» **Excerpt provided**
Ghanaians to pay more for their health

Posted: March 5, 2010 in Health

An analysis conducted by the National Health Insurance Authority (NHIA), in respect of the one-time insurance premium payment, has revealed that Ghanaians would have to pay more under the new scheme, yet to be implemented by the government, in order to enjoy quality health delivery.

Against the backdrop of a medium annual premium of GH¢27.60, a person entering the new scheme at the age of eighteen (18) would have to pay a one-time insurance premium of GH¢678 whilst those at the age of thirty (30) years would have to pay GH¢587.

Similarly, those at the age of fifty (50) years would have to pay GH¢365, as against GH¢240 for those at sixty (60) years. This was revealed in Parliament yesterday, when the Member of Parliament for Sunyani East, Mr Kwasi-Cheremeh, enquired from the Deputy Minister of Health, Mr Rojo Mettle-Nunoo, whether actuarial analysts relating to the one-time payment of insurance premium had been done, and what the findings were.

» **Exercise data**
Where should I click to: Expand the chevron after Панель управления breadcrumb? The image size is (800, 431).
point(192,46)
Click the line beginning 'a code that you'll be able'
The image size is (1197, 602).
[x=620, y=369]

» **Task details**
Do these statements agree with the article on Ghana's health insurance premiums? 1. Someone entering the scheme at age thirty would pay a one-time premium of GH¢587. 2. The new scheme had already been implemented when the analysis was revealed. 3. The Deputy Minister of Health asked the question in Parliament. For each, answer yes or no and quote the deciding words.

» **Response to the exercise**
1. Yes: "those at the age of thirty (30) years would have to pay GH¢587"
2. No: "yet to be implemented by the government"
3. No: "the Member of Parliament for Sunyani East, Mr Kwasi-Cheremeh, enquired from the Deputy Minister of Health"